Purpose: To estimate the cost effectiveness of antifungal prophylaxis of two newer antifungal agents, itraconazole and voriconazole, compared to fluconazole for the prevention of invasive fungal infections (IFI) in allogeneic hematopoietic stem cell transplant recipients in the immediate post-transplant period.
Method: A decision-analytic Markov model was developed to compare the clinical benefits and costs associated with 2 antifungal prophylaxis strategies. Itraconazole and voriconazole were compared to fluconazole. The base case analysis was consistent with the Panel Recommendations for a Reference Case, using the societal perspective. Results are reported in 2008 US dollars, life years (LY), and quality-adjusted life years (QALY).

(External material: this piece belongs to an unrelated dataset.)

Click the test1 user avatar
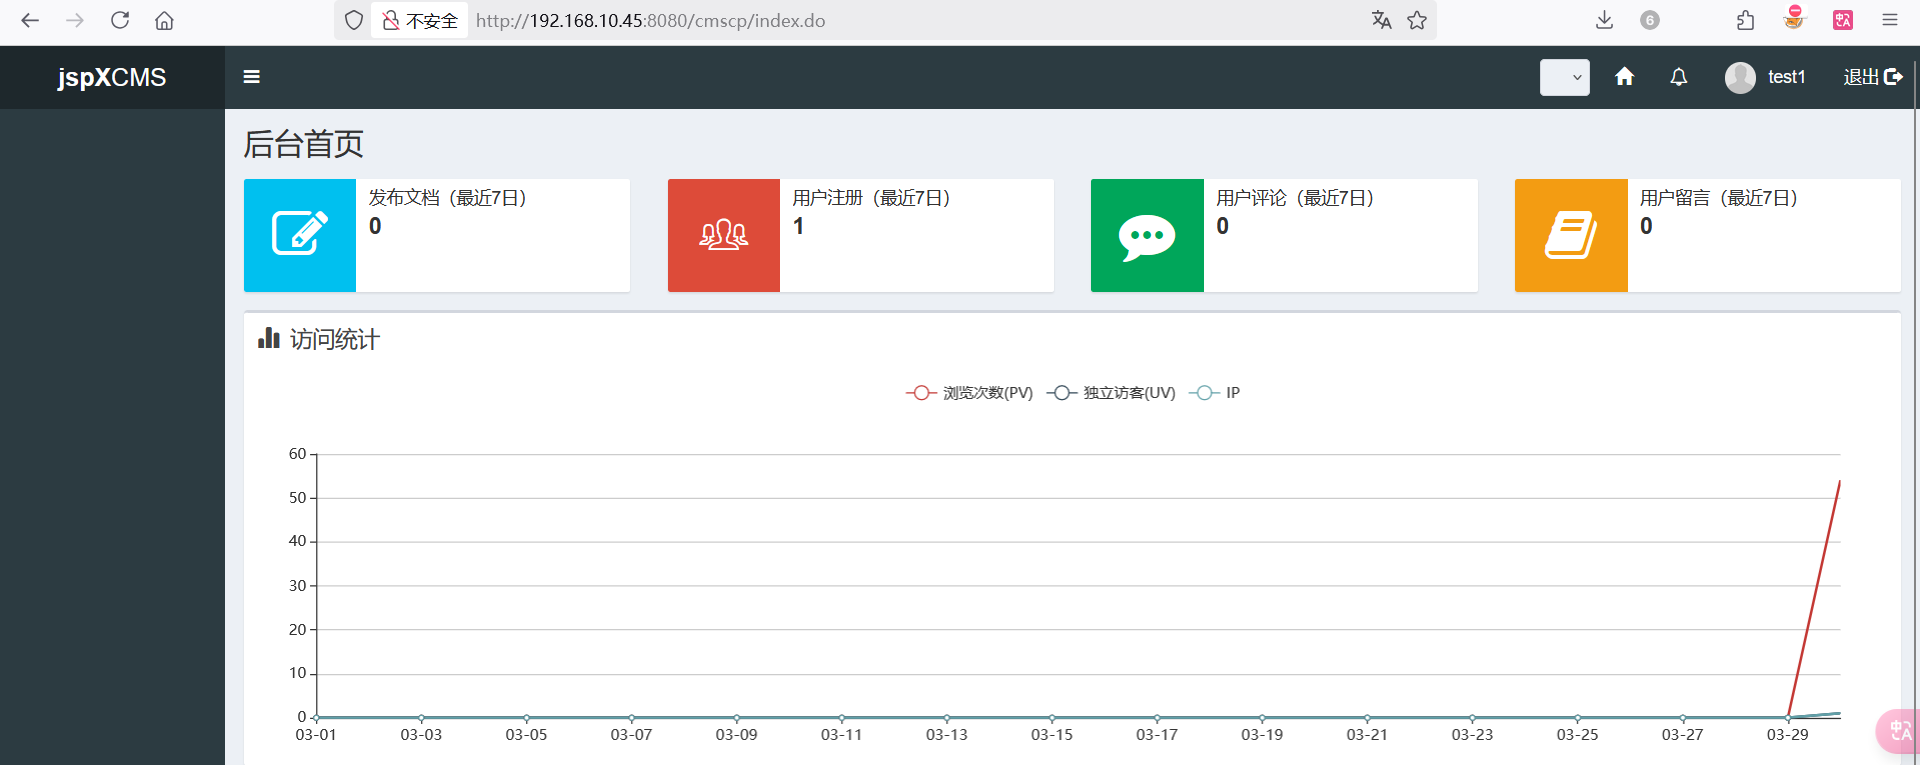 click(1740, 77)
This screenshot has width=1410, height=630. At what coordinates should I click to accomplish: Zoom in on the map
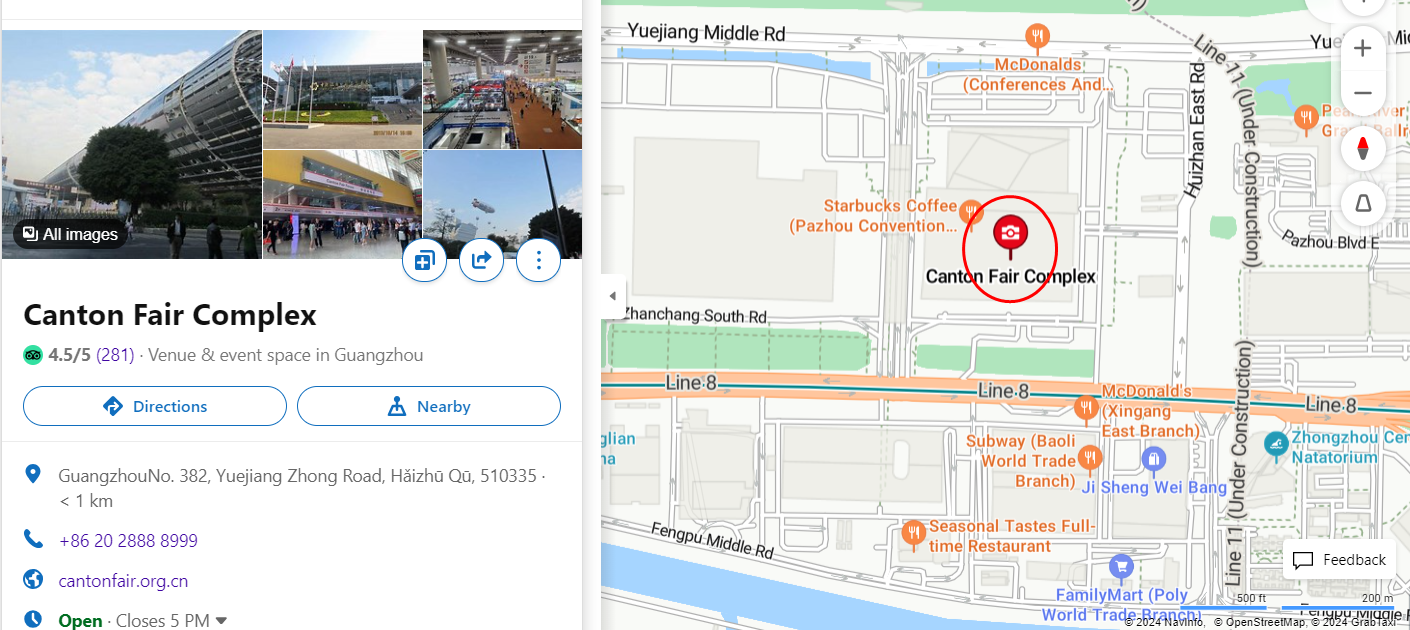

The willingness-to-pay (WTP) threshold was $100,000/QALY. Sensitivity analyses included one-way analyses for each variable and probabilistic analyses (including cost effectiveness acceptability curves (CEAC)).
Conclusion: This economic evaluation suggests that itraconazole is the most cost effective treatment option at a WTP threshold of $100,000/QALY. Although itraconazole appears more expensive at face value, its health benefits make it an attractive prophylaxis option. Unlike other studies that do not consider cost, in this evaluation, voriconazole was not found to be the optimal treatment option.